WORK INSTRUCTION: When you reach the line with "Viewport: 815px width, 902px height.", transcribe it and each line after it through the last one below, exactly. Pictures stay out.

Collected data entries
↓↓↓
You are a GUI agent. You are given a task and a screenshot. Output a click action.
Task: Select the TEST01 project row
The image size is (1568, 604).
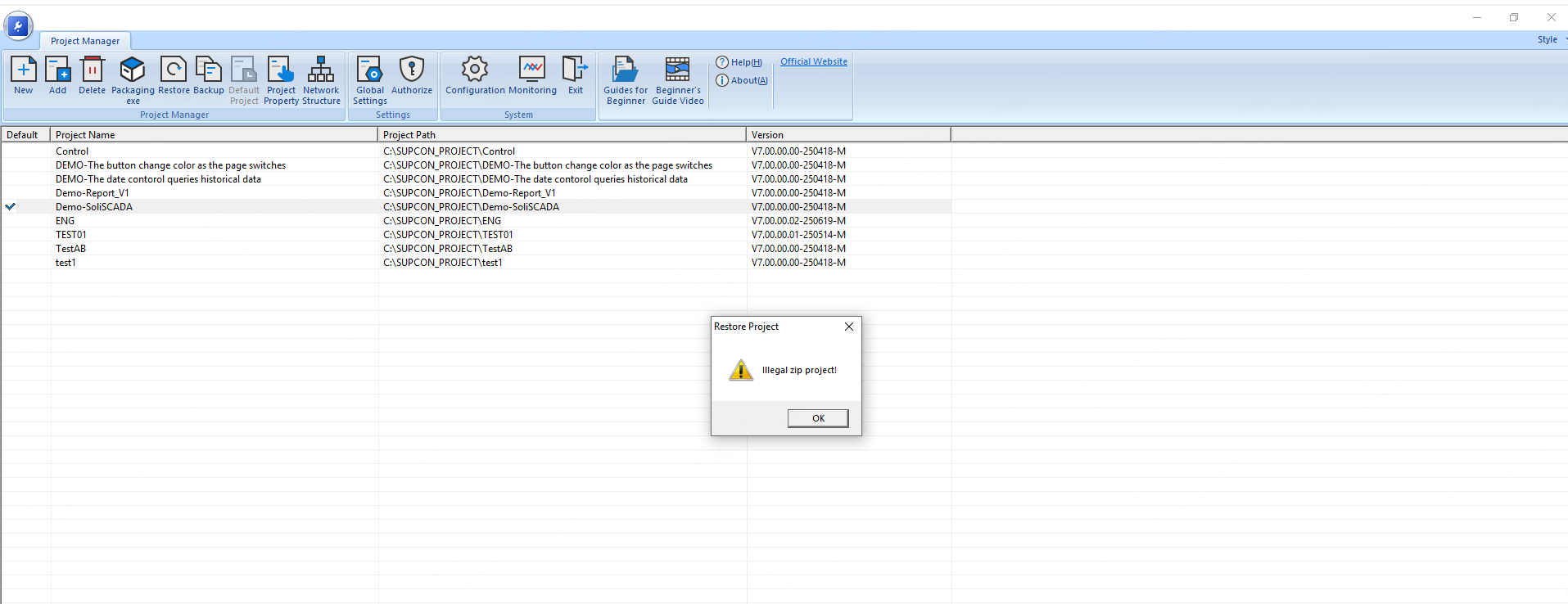point(71,235)
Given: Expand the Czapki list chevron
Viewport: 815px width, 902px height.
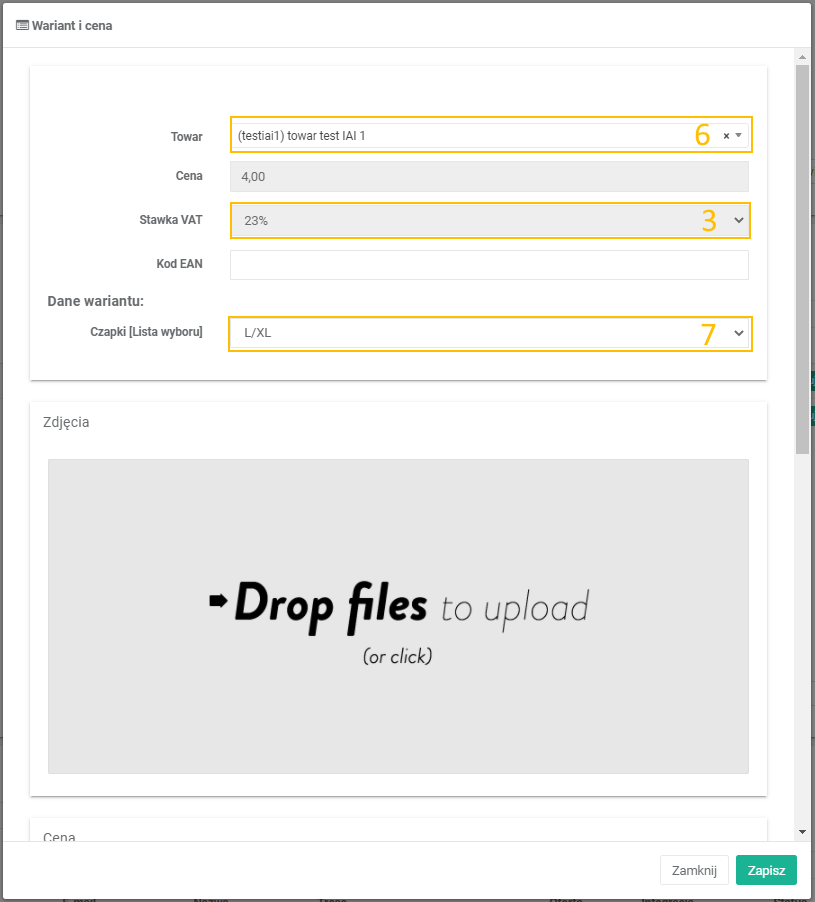Looking at the screenshot, I should point(739,333).
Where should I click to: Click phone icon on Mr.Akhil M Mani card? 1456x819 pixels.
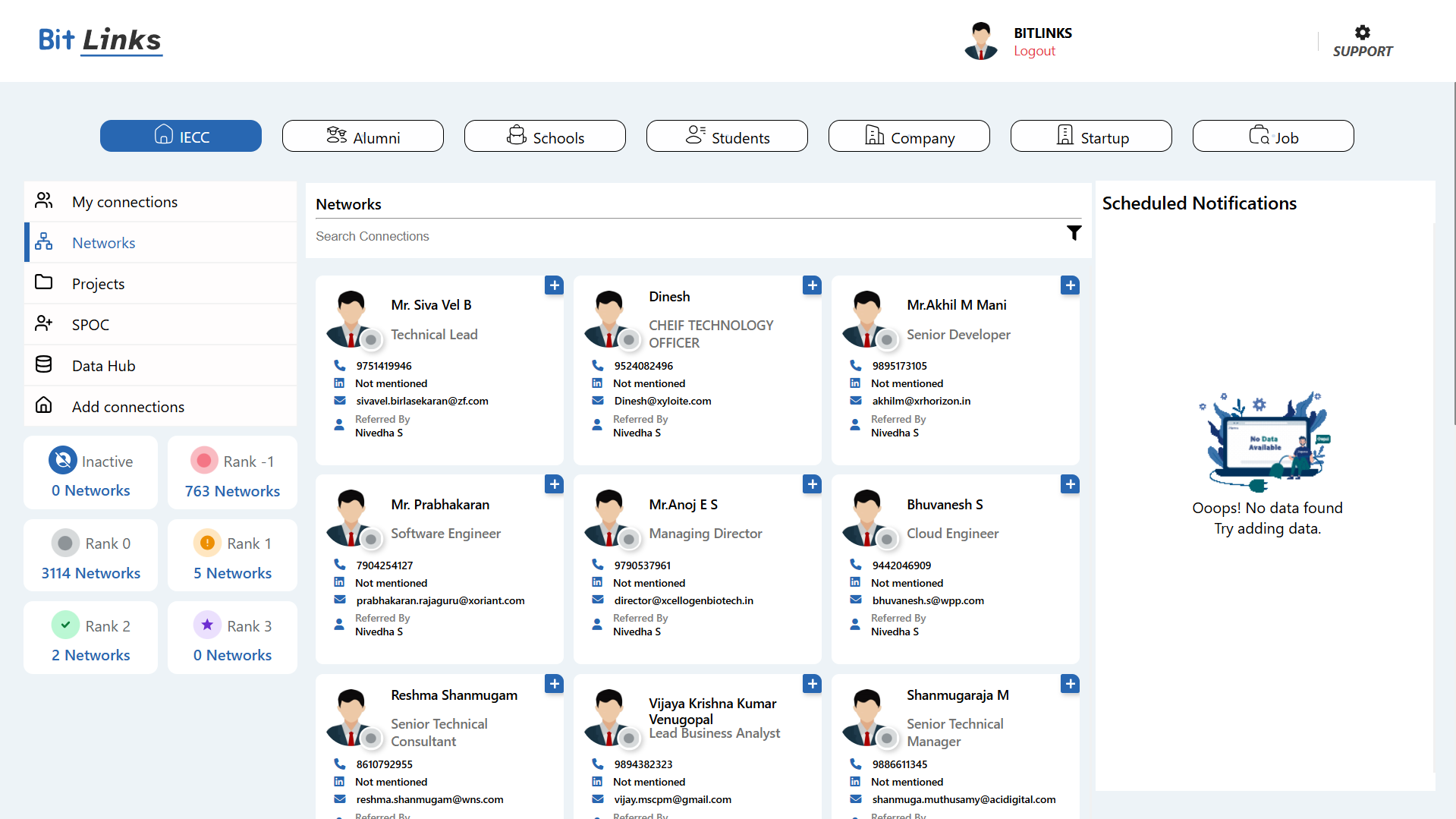(855, 366)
↑↑↑
ANSWER TO THIS PROBLEM:
Viewport: 815px width, 902px height.
Looking at the screenshot, I should point(739,333).
Where should I click to: Click phone icon on Mr.Akhil M Mani card? 1456x819 pixels.
(855, 366)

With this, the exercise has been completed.